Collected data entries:
· · · · ·
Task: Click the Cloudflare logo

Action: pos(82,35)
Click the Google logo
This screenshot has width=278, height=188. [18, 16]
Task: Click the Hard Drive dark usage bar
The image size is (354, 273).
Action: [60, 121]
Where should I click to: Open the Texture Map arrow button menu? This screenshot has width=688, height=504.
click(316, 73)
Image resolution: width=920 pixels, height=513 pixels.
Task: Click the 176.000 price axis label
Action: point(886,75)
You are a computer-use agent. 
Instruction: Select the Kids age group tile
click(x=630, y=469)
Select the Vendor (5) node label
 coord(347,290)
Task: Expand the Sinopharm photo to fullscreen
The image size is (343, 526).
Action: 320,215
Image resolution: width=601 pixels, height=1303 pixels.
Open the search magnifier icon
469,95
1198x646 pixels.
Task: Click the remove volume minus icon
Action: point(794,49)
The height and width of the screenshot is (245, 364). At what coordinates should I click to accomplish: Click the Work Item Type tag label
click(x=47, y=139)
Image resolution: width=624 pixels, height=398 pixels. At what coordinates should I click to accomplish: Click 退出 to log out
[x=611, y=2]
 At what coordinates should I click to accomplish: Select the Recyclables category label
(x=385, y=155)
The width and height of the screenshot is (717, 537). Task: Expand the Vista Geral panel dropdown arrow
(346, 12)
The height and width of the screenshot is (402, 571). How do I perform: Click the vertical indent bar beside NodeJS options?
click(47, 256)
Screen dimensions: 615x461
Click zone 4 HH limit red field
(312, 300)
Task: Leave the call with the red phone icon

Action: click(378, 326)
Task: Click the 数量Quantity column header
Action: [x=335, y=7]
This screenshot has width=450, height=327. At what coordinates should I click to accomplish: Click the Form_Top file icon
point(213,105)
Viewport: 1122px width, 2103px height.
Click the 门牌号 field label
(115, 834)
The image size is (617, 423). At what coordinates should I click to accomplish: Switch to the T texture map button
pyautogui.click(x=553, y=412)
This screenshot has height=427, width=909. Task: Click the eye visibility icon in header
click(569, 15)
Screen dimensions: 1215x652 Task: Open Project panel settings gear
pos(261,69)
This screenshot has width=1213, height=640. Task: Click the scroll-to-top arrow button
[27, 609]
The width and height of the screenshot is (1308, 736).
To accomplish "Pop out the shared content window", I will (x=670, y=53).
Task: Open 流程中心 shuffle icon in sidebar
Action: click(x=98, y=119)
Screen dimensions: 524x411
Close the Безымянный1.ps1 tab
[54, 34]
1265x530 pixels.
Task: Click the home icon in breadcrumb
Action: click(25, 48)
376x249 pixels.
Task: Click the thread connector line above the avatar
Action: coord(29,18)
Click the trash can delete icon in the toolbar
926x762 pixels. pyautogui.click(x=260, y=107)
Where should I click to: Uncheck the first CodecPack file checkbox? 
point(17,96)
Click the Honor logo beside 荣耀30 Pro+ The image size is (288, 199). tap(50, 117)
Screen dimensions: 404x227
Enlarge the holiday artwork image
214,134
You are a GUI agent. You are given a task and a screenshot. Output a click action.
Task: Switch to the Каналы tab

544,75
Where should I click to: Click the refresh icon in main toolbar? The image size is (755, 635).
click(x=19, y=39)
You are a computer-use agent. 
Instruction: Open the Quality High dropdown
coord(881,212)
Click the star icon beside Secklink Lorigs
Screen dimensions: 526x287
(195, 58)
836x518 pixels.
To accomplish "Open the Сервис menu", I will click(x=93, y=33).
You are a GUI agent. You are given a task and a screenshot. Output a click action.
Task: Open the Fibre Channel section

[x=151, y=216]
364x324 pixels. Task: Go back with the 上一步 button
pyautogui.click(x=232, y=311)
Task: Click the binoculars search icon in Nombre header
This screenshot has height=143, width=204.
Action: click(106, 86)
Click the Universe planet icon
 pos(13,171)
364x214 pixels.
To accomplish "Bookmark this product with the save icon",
· · · · ·
◆ Problem to solve ◆
Your response must consist of every line above, reproduced exactly.

◆ Task answer ◆
Task: Click the Cloudflare logo

Action: pos(82,35)
Click the Google logo
This screenshot has width=278, height=188. [18, 16]
Task: Click the Hard Drive dark usage bar
The image size is (354, 273).
Action: [60, 121]
Where should I click to: Open the Texture Map arrow button menu? This screenshot has width=688, height=504.
click(316, 73)
Image resolution: width=920 pixels, height=513 pixels.
Task: Click the 176.000 price axis label
Action: point(886,75)
You are a computer-use agent. 
Instruction: Select the Kids age group tile
click(x=630, y=469)
Select the Vendor (5) node label
 coord(347,290)
Task: Expand the Sinopharm photo to fullscreen
The image size is (343, 526).
Action: 320,215
Image resolution: width=601 pixels, height=1303 pixels.
Open the search magnifier icon
469,95
1198x646 pixels.
Task: Click the remove volume minus icon
Action: point(794,49)
The height and width of the screenshot is (245, 364). At what coordinates should I click to accomplish: Click the Work Item Type tag label
click(x=47, y=139)
Image resolution: width=624 pixels, height=398 pixels. At what coordinates should I click to accomplish: Click 退出 to log out
[x=611, y=2]
 At what coordinates should I click to accomplish: Select the Recyclables category label
(x=385, y=155)
The width and height of the screenshot is (717, 537). Task: Expand the Vista Geral panel dropdown arrow
(346, 12)
The height and width of the screenshot is (402, 571). How do I perform: Click the vertical indent bar beside NodeJS options?
click(47, 256)
Screen dimensions: 615x461
Click zone 4 HH limit red field
(312, 300)
Task: Leave the call with the red phone icon

Action: click(378, 326)
Task: Click the 数量Quantity column header
Action: [x=335, y=7]
This screenshot has width=450, height=327. At what coordinates should I click to accomplish: Click the Form_Top file icon
point(213,105)
Viewport: 1122px width, 2103px height.
Click the 门牌号 field label
(115, 834)
The image size is (617, 423). At what coordinates should I click to accomplish: Switch to the T texture map button
pyautogui.click(x=553, y=412)
This screenshot has height=427, width=909. Task: Click the eye visibility icon in header
click(569, 15)
Screen dimensions: 1215x652 Task: Open Project panel settings gear
pos(261,69)
This screenshot has width=1213, height=640. Task: Click the scroll-to-top arrow button
[27, 609]
The width and height of the screenshot is (1308, 736).
To accomplish "Pop out the shared content window", I will (x=670, y=53).
Task: Open 流程中心 shuffle icon in sidebar
Action: click(x=98, y=119)
Screen dimensions: 524x411
Close the Безымянный1.ps1 tab
[54, 34]
1265x530 pixels.
Task: Click the home icon in breadcrumb
Action: click(25, 48)
376x249 pixels.
Task: Click the thread connector line above the avatar
Action: coord(29,18)
Click the trash can delete icon in the toolbar
926x762 pixels. pyautogui.click(x=260, y=107)
Where should I click to: Uncheck the first CodecPack file checkbox? 
point(17,96)
Click the Honor logo beside 荣耀30 Pro+ The image size is (288, 199). tap(50, 117)
Screen dimensions: 404x227
Enlarge the holiday artwork image
214,134
You are a GUI agent. You are given a task and a screenshot. Output a click action.
Task: Switch to the Каналы tab

544,75
Where should I click to: Click the refresh icon in main toolbar? The image size is (755, 635).
click(x=19, y=39)
You are a computer-use agent. 
Instruction: Open the Quality High dropdown
coord(881,212)
Click the star icon beside Secklink Lorigs
Screen dimensions: 526x287
(195, 58)
836x518 pixels.
To accomplish "Open the Сервис menu", I will click(x=93, y=33).
You are a GUI agent. You are given a task and a screenshot. Output a click action.
Task: Open the Fibre Channel section

[x=151, y=216]
364x324 pixels. Task: Go back with the 上一步 button
pyautogui.click(x=232, y=311)
Task: Click the binoculars search icon in Nombre header
This screenshot has height=143, width=204.
Action: click(106, 86)
Click the Universe planet icon
 pos(13,171)
364x214 pixels.
To accomplish "Bookmark this product with the save icon",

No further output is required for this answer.